#Ai
Much of my early career was peering into black boxes: using open source statistical software, demystifying ML models, communicating causal inference in plain language. With AI I am building AI-assisted tools that do the same. Openness and trust - these are still core to my work.
GitHub - companion-inc/feynman
https://github.com/companion-inc/feynman →
An AI harness for research. I have not tried it out because it seems far too optimized on writing papers which is not my primary output anymore.
Coding agents in the social sciences
https://www.anthropic.com/research/coding-agents-social-sciences →
I’m not surprised by the finding that even among AI users, code harnesses are not used. But if you are not finding value from AI for writing quantitative analysis code and research communication outputs its probably because you aren’t using a coding harness like OpenCode or Claude Code.
RETRACTED ARTICLE: The effect of ChatGPT on students’ learning performance, learning perception, and higher-order thinking: insights from a meta-analysis - Humanities and Social Sciences Communications
https://www.nature.com/articles/s41599-025-04787-y#Sec6 →
It’s important to remember that the most popular and accessed article about ChatGPT and student learning was retracted. The thing is, retraction is just a label, and people can choose to honor or not honor that label. So keep your eyes out for people citing the study.

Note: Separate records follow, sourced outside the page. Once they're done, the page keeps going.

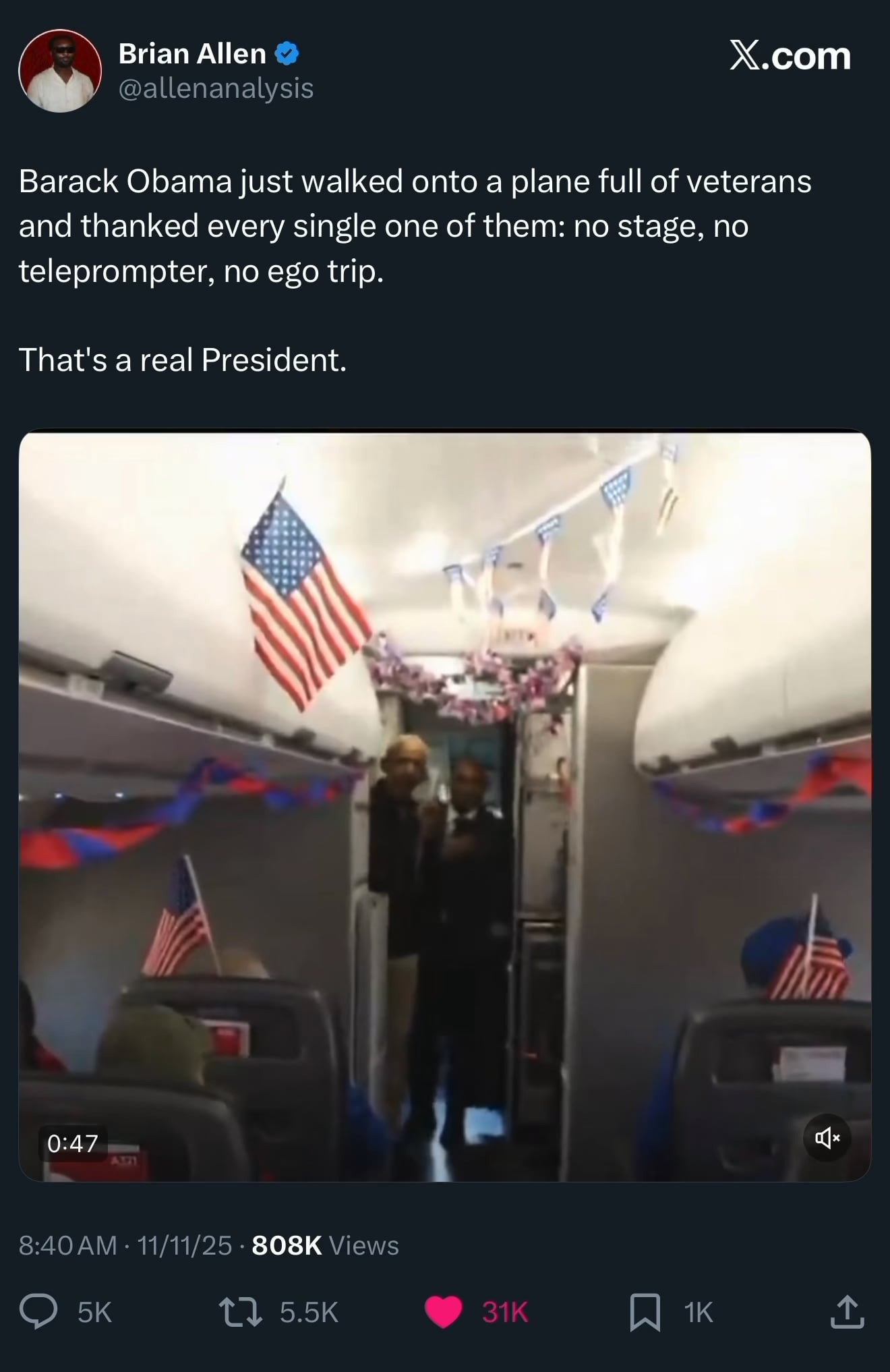Viewport: 890px width, 1372px height.
Task: Click the 0:47 video duration badge
Action: 73,1143
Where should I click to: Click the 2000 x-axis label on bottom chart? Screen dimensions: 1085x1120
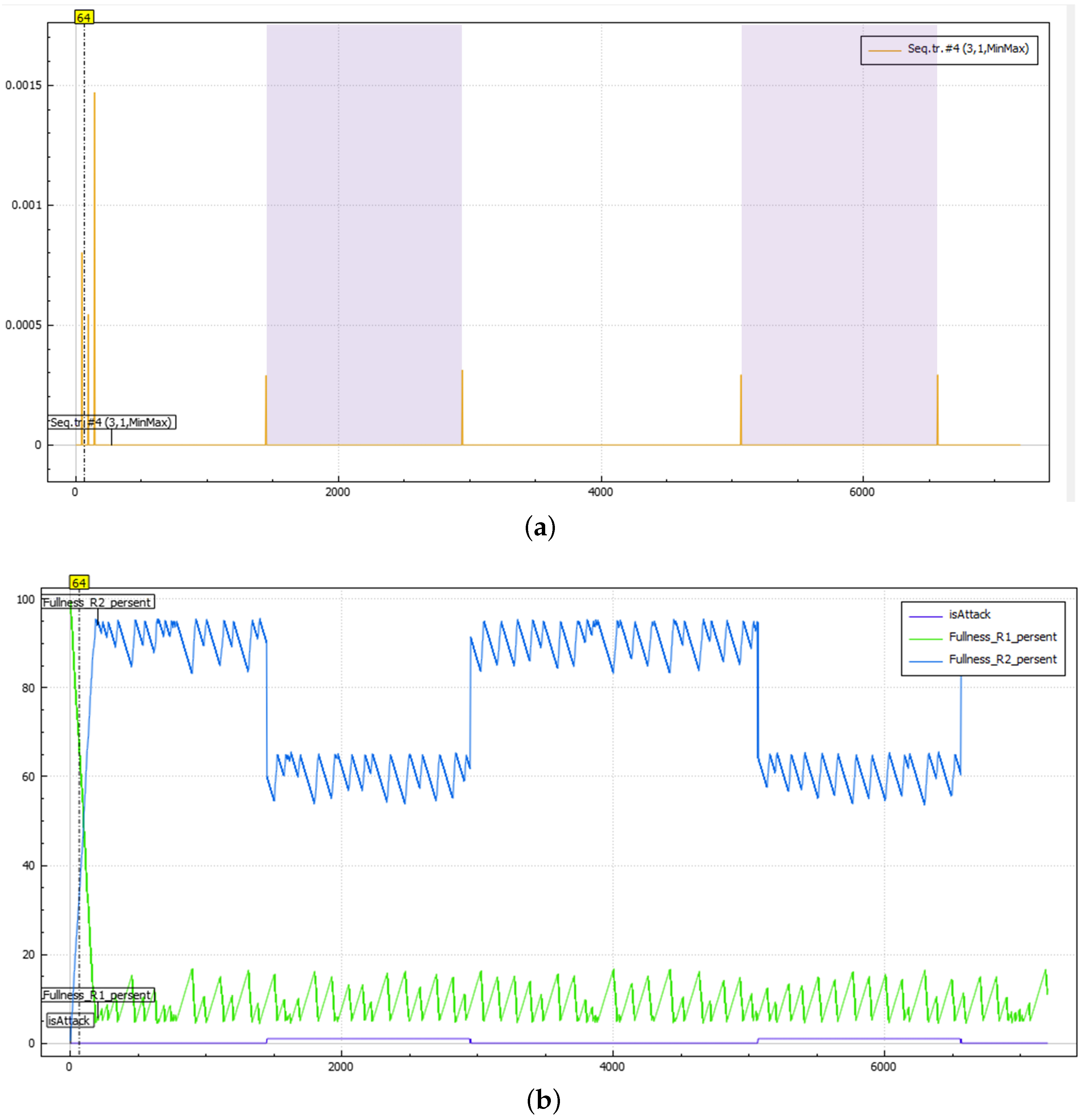[x=341, y=1066]
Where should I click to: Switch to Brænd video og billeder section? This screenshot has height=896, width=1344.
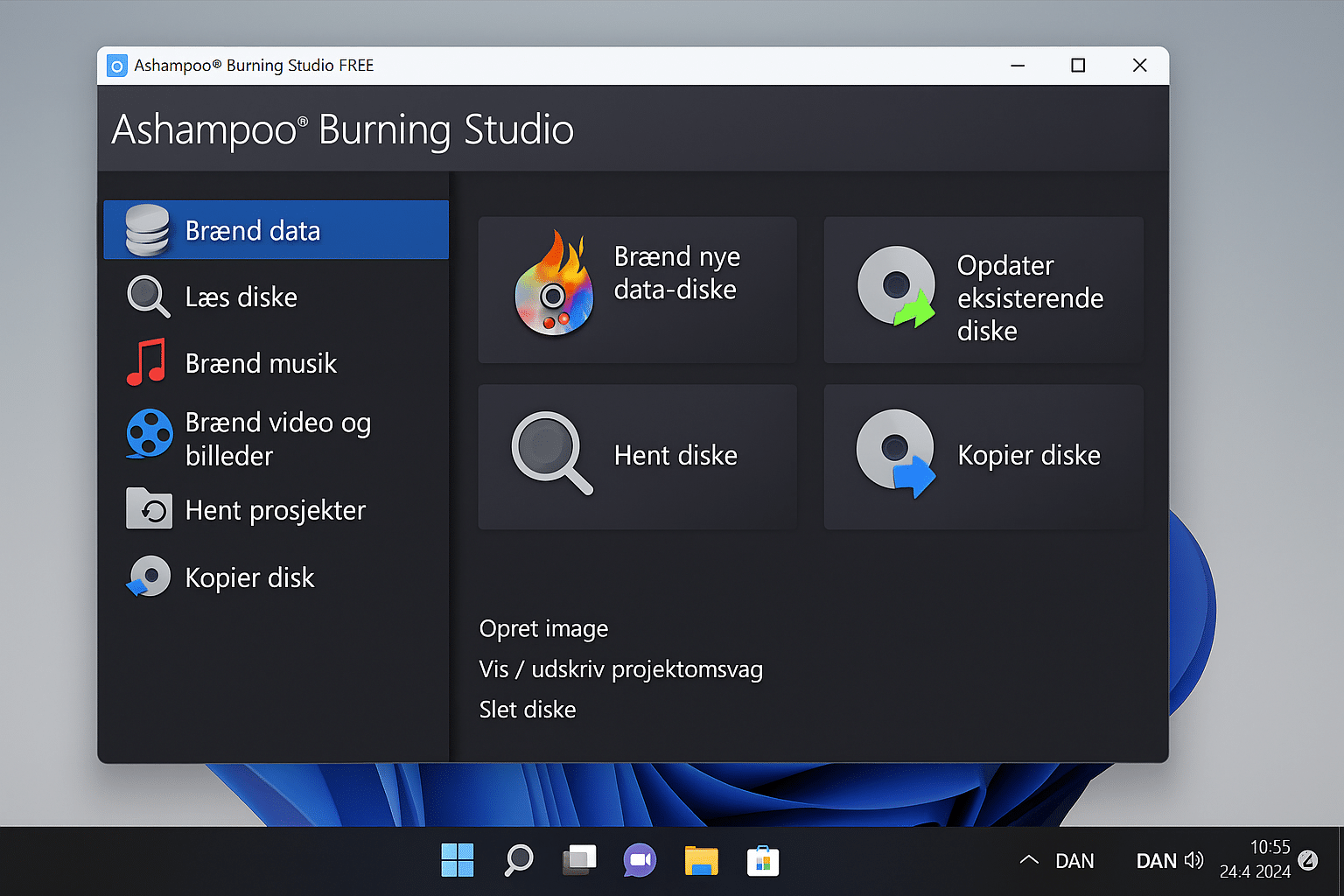[x=277, y=438]
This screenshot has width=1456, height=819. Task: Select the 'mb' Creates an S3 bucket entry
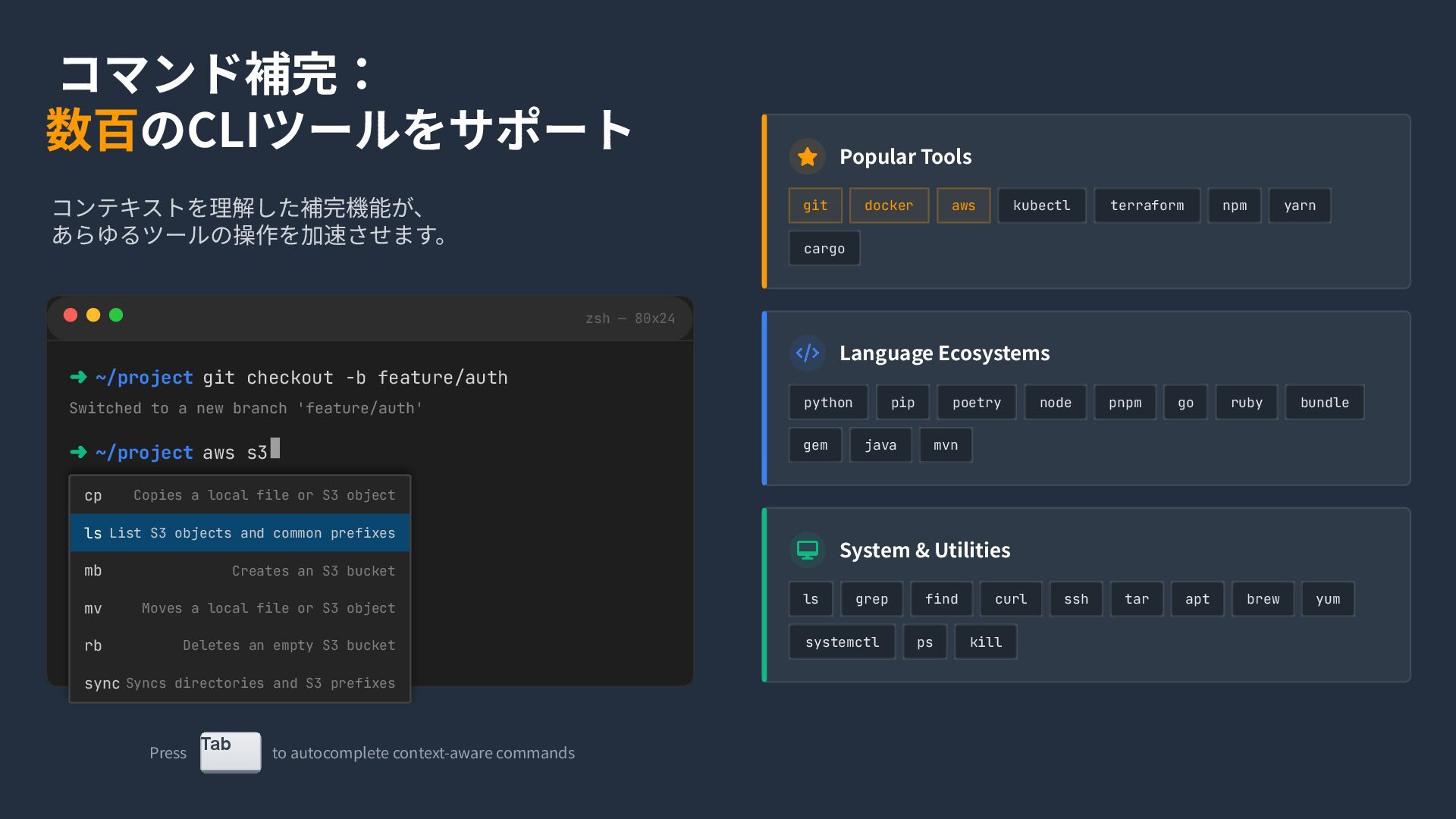(x=240, y=571)
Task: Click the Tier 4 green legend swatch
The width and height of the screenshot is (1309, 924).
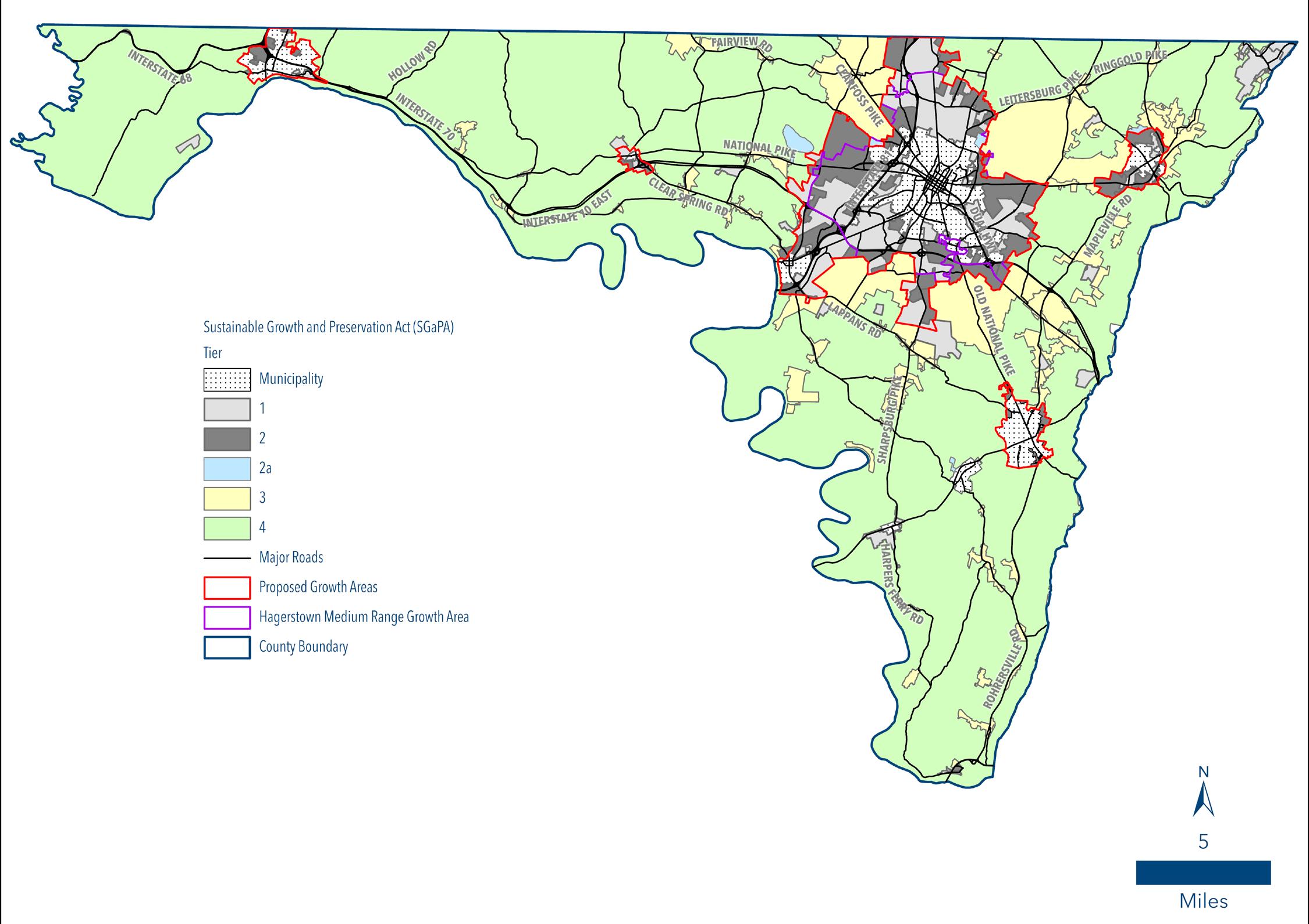Action: pyautogui.click(x=227, y=528)
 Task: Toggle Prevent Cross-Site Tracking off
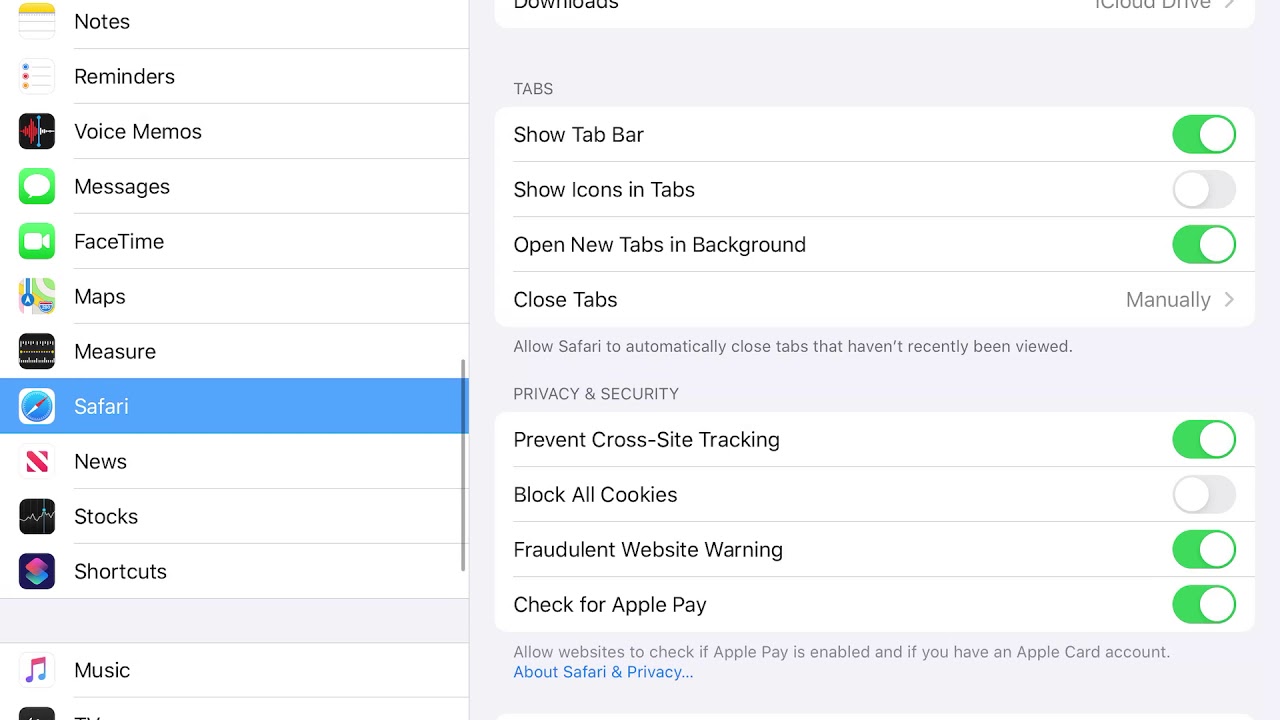coord(1203,439)
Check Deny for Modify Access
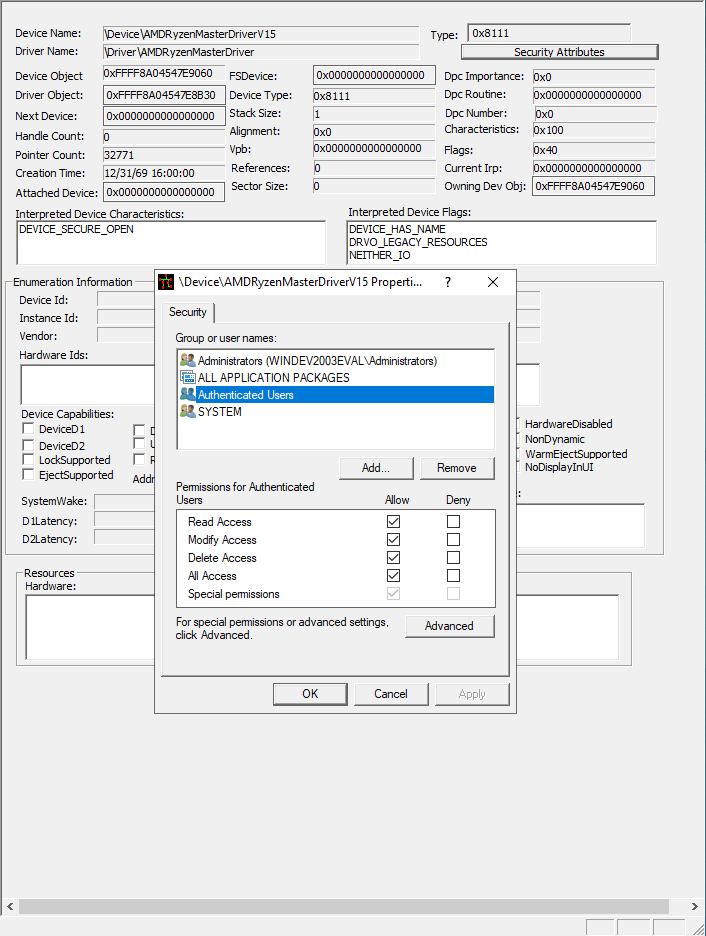 454,540
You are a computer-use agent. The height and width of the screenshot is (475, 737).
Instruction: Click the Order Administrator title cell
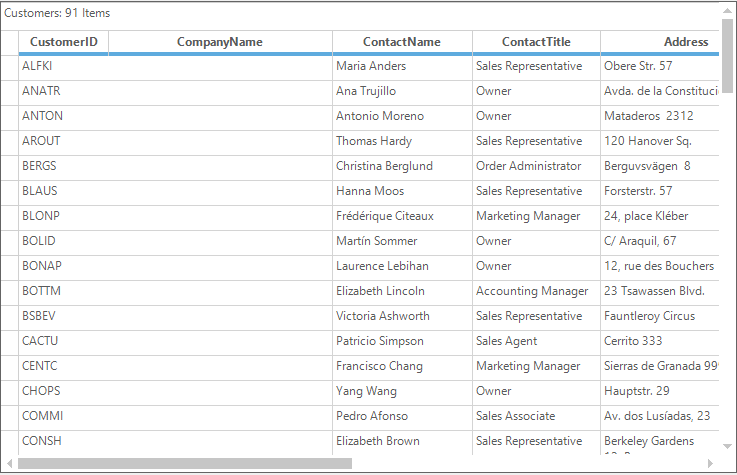point(536,166)
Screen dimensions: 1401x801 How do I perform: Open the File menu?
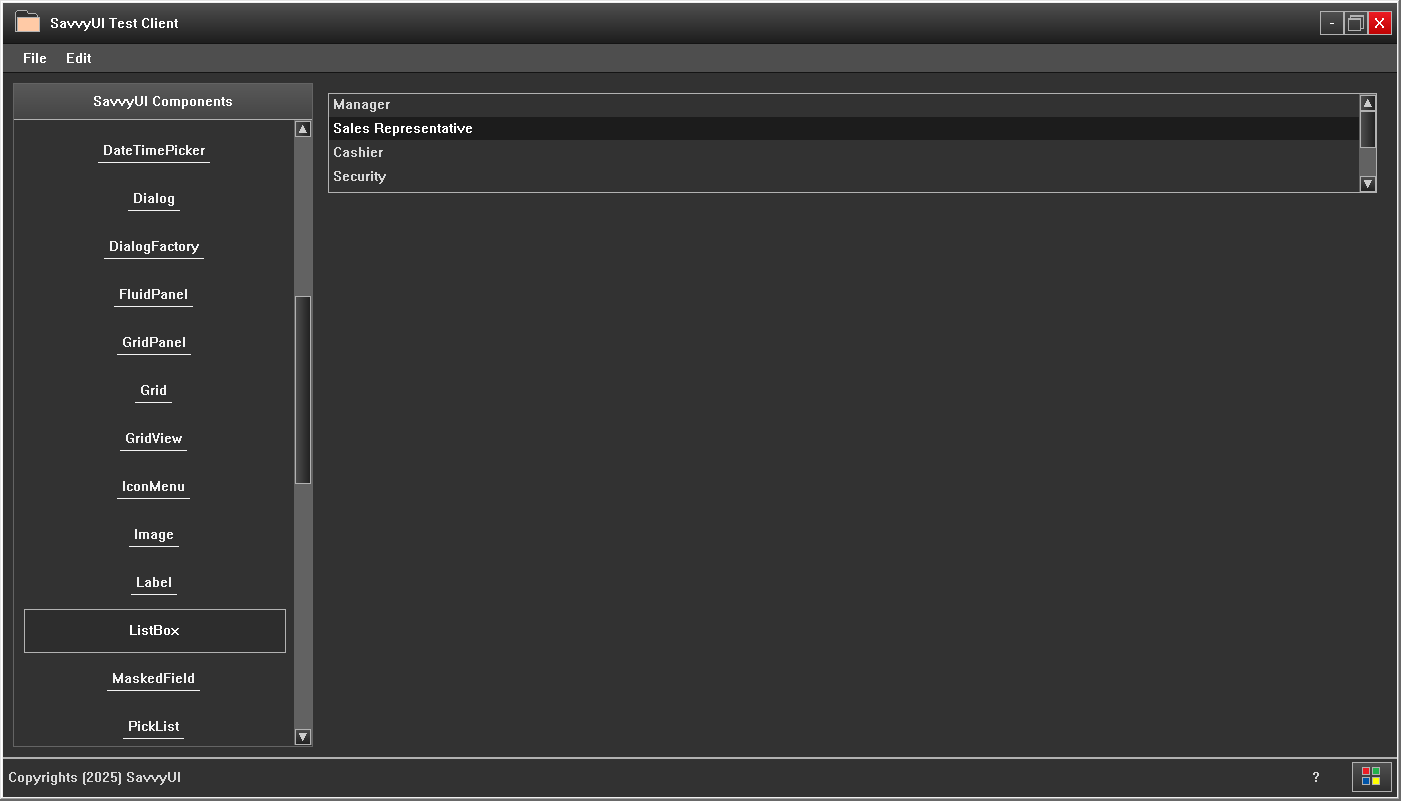pos(33,58)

Taking action against AI harms - Anil Dash
https://www.anildash.com/2026/02/23/taking-action-ai-harms/ →
Anil Dash is one of my favorite writers about technology. And this is why you will no longer see any Civilytics or Jared Knowles content on Twitter/X - I deleted all our posts after reading this article.
Vibe coding and agentic engineering are getting closer than I’d like
https://simonwillison.net/2026/May/6/vibe-coding-and-agentic-engineering →
Simon Wilison has lots of great insights, and this one mirrors what I am finding. I am picking up a lot of “engineering” skills on the fly, while I am working on “vibe coding” things that I couldn’t deploy on my own in the past, but that I feel like I know very well what they should look and feel like.
The Paper Factory
https://osf.io/preprints/socarxiv/24xfq_v1 →
Per Engzell and Nathan Wilmers provided some real insight on experiments with how well LLMs can produce quantitative social science paper production, even held back by using Stata of all things.
R as CLI Agent Harness
https://cornball.ai/posts/r-as-agent-runtime/ →
This is an interesting project I am tracking. There are so many AI agent harnesses, but harnesses make such a difference in the capabilities and usefulness of the tools. Particularly smaller LLMs really benefit from strong harnesses. Could be super useful!
I think the folks at Lander Analytics do really interesting cutting edge work and share a generous amount of what they learn. My own experience using a MacStudio for multiple side by side models is similar, but I need to look into these time series models more!